Yet another episode of Software Engineering Radio. This time, episode 79: Small Memory Software with Charles Weir and James Noble. This episode is along the lines of the book Small Memory Software: Patterns for systems with limited memory, which is available online.
01:06 introductionWhen Weir and Noble wrote the book they though it would be of minor interest and maybe even become obsolete soon. But it turned out that far from that the topic is becoming more and more mainstream.
The book is targeting for developers of any software where the memory size, be it disk or RAM, is a consideration. Most workstation applications are out of the scope because there the common practice is that there are enough resources, and if not, the user buys them. Instead small machines with little memory are the major target platform. This can be embedded systems such as Symbian phones. But it can also be any other system which is mass-produced and thus hardware costs outbalance development costs. A second and surprising domain is big machines which have to deal with huge amount of data, such as batch processing on mainframes and scientific computing systems.
- small data structures: How can you reduce the memory needed for your data? (chapter 5)
- memory allocation: How do you allocate memory to store your data structures? (chapter 6)
- compression: How can you fit a quart of data into a pint pot of memory? (chapter 4)
- secondary storage: What can you do when you have run out of primary storage? (chapter 3)
- small architecture: How can you manage memory use across a whole system? (chapter 2)
09:50 small data structures
- packed data: store information dense by bit-manipulating standard data types and abstract that away.
- sharing: if you have a common information used in more than one place rather then duplicating it you just share it.
- copy on write: the illusion of every part in the system having its own modifiable data.
- multiple representations: choosing the smallest representation on the fly and abstracting this away.
15:03 memory allocation
- fixed allocation: allocate all required memory at the start of the program. This does not minimize the absolute memory footprint of the program but avoids memory-out situations and thus leads to predictable and reliable memory usage. Particular important in real-time systems because malloc takes an undefined time. Also important for tasks which may not fail.
- pooled allocation: preallocate memory and keep it in a pool, which can extend. Saves the overhead of throwing away and reallocation afterwards. Avoids memory fragmentation.
- compact memory: handle memory fragmentation. If the maximum amount of memory available to allocate if very different from the size of largest single chunk you should compact memory. Implementation needs indirect pointers. Avoid allocating small objects straight after large ones and then deallocating the large ones, because this leads to memory fragmentation. Different pools for different object sizes also helps in avoiding memory fragmentation.
- memory discard: for lots of memory allocations which need deallocation afterwards, first allocate a larger heap from which the subsequent allocations are served. In the end and at every point in time before just deallocate the single heap.
- reference counting: object counts the number of references to it. If it gets zero the object deallocates itself. Has difficulties with cycles.
- garbage collection: reclaim allocated but unused memory.
- table compression: compress symbol by symbol by means of a lookup table. A known example is Huffman coding. The table can either be implicitly known or explicitly stored.

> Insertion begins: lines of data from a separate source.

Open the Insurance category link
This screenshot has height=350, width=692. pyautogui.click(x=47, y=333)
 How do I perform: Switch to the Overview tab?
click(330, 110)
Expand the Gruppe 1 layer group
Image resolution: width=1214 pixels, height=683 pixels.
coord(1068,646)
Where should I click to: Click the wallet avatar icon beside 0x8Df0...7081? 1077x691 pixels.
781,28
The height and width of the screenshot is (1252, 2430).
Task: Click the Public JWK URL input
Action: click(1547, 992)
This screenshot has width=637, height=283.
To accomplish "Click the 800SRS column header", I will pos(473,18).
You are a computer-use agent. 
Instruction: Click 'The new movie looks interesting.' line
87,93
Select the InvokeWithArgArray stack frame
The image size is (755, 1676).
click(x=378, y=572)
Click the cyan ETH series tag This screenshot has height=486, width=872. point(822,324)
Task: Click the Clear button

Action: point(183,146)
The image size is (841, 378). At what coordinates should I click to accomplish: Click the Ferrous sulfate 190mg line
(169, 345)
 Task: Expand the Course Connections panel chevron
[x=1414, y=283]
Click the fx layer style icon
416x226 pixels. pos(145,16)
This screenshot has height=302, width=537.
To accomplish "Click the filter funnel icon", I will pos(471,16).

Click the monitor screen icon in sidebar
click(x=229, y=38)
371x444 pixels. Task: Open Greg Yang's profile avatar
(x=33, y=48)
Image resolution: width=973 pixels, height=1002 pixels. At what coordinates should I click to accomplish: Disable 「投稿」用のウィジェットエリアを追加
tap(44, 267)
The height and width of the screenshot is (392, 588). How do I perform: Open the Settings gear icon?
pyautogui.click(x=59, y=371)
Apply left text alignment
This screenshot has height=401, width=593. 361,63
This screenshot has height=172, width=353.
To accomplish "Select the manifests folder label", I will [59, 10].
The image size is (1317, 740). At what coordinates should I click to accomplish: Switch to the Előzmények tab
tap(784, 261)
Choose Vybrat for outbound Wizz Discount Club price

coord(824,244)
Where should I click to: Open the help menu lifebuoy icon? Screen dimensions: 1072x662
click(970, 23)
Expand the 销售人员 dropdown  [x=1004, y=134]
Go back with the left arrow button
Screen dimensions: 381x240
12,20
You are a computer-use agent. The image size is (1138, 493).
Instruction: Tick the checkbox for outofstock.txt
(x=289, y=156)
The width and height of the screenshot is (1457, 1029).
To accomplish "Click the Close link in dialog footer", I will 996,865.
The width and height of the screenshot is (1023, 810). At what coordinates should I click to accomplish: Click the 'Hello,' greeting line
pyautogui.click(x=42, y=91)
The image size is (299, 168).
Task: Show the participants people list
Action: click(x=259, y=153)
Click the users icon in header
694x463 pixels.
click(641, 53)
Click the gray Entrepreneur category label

- difference encoding: at a sequence of data rather then sending the whole data all the time just list the differences. May use escaped absolute values for resynchronization. A variant of this is run-length encoding
- adaptive compression: "advanced" compression methods. The podcast refers to books from Ian H. Witten and Timothy C. Bell, e.g. Managing Gigabytes.
36:55 secondary storage
- application switching: applications can store their entire state to secondary storage and resume later. The general advice is to no all the processes at once but only the ones which are needed.
- keep your data in secondary storage and have a mechanism to load what you need.
- data files: do sequential processing according to the the pipes and filters pattern.
- packages: aka. dynamic libraries. Divine up your application in a bunch of packages and ensure you only load what you currently need.
- paging: aka. caching. You can do paging in software without hardware or OS support.
42:24 small architecture
- The simplest way to make things small is to leave stuff out.
- responsibility: components take responsibility for their memory
- memory limit: don't let components allocate more memory than some maximum, thus enforcing memory responsibility.
- small interfaces: make interfaces small so that their demands on system memory is small. For example instead of requiring a copy of a (large) memory location you can
- (temporarily) pass over responsibility aka. ownership
- let the supplier write directly into a buffer owned by the recipient
- do reference counting
- swap memory blocks.
- Captain Oates: sacrifice a component so that more important components can continue their work. In case of low-memory warning gracefully store your state in secondary storage and quit instead of fighting it.
- read-only memory: memory that is part of the code (e.g. lookup tables), constants or resource files go into (cheap) read-only memory.
- hooks: make all access to read-only memory indirect through hooks then you have got the option to update the data without having to replace the ROM.
- topic is still current, getting more and more mainstream.
- embedded operation systems are evolving towards supporting a lot of the patterns.
- This patterns are fundamental ways of handling memories and are widely accepted and implemented.